How to protect airlines from online fraud

Protecting an airline from online fraud, policy abuse and account takeovers requires a forward-thinking, proactive strategy that combines strong authentication, several checkpoints, and the ability to keep up to speed with the fraud landscape. More specifically:

1. Deploy multi-factor authentication (MFA)

MFA and 2FA is a way of allowing users to log into your systems in a more secure way. It works by using a traditional username and password as the first step, but then going beyond this to ask users to go through a second (or third) step by entering a code sent via SMS or email, or piece of information that only they would know.

This can be a bit of a hassle to end users, but is a small sacrifice to make for better security. Another increasingly used type of MFA is 3D Secure, which has the added benefit of helping companies of all types stay in card schemes' good books.

2. Use a fraud detection platform

All airlines need a tech-forward, scalable fraud detection and prevention solution. By accessing information available across multiple systems, fraud detection software can stop suspicious transactions and other user actions from as early as the booking request stage, and flag them or even cancel them as appropriate.

AI-native fraud detection systems use big data and machine learning technology to assign fraud scores to users. Using algorithms, they can easily identify which transactions are legitimate and which are fraudulent. Armed with this intelligence, you can weed out fraud from your business effortlessly.

Moreover, modern fraud detection goes beyond looking at payments fraud, also helping you block account takeover attacks, coordinated fraud networks, policy abuse, refund abuse and even supplier/partner fraud.

3. Integrate your booking platform

Whether ticket sales happen online, offline or via agents, they should all be tracked and monitored centrally. This is critical to responding when you discover suspicious activity. Whether it’s blocking certain tickets or whitelisting user accounts, you want to be able to respond in a matter of minutes at most – but also respond in a way that helps prevent further instances of the issue.

Real-time data processing is key to making this possible, and it is a massive boost to payment security.

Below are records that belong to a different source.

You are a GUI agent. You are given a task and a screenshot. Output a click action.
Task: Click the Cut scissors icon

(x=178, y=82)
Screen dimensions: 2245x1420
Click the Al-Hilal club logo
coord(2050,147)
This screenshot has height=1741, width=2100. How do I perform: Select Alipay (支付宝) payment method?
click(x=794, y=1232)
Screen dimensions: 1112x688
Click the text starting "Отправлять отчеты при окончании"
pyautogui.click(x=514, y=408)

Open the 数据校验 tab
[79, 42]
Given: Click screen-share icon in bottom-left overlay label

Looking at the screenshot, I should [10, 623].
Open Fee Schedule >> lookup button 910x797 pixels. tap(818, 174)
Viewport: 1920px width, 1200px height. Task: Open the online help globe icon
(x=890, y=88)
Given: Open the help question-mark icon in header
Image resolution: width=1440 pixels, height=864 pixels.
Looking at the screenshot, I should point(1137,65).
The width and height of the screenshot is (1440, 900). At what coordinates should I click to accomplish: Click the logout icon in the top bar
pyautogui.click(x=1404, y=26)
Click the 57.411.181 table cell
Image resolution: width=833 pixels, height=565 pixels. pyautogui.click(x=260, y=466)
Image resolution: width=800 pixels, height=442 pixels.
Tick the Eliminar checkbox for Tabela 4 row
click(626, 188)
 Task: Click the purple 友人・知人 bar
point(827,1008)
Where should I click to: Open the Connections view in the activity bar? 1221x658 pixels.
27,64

4. Enforce a series of checks and balances

For every transaction in your system, there should be a series of checks to ensure it is legitimate.

These checks should be automated as much as possible because manual effort would slow down the process and add even more loopholes. These checks would flag suspicious behavior whether it comes from users, employees, or partners, at various checkpoints – such as log-in, payment or account registration.

5. Have an incident management process

When fighting fraud, every second counts. Once you detect suspicious activity, you need to move quick to investigate it and take action within seconds or minutes. You need a first-response team that is trained to handle the most difficult situations. You need to establish relationships with partner organizations and government institutions around the world to act swiftly and crack down on crime at any point of your global airline business.

Importantly, you will want to learn from any security incidents, ensuring vulnerabilities are covered and your operations protected in the future. To coordinate all these resources at your disposal, you need an incident management process.

How to stop airline fraud

In conclusion, airline fraud has real consequences on everyone involved. The news is replete with incidents of fraud that hits airline companies from every direction – fraudsters, customers, employees, and third-party vendors.

Airlines can educate customers about scams – and that will help to an extent – but to truly fight fraud, airlines need to secure the digital infrastructure that powers their business. This involves having a fraud prevention strategy, hiring the right talent, and equipping their teams with state-of-the-art fraud detection and prevention tools. Securing airline systems end-to-end is the only way to drastically cut down fraud in the airline industry.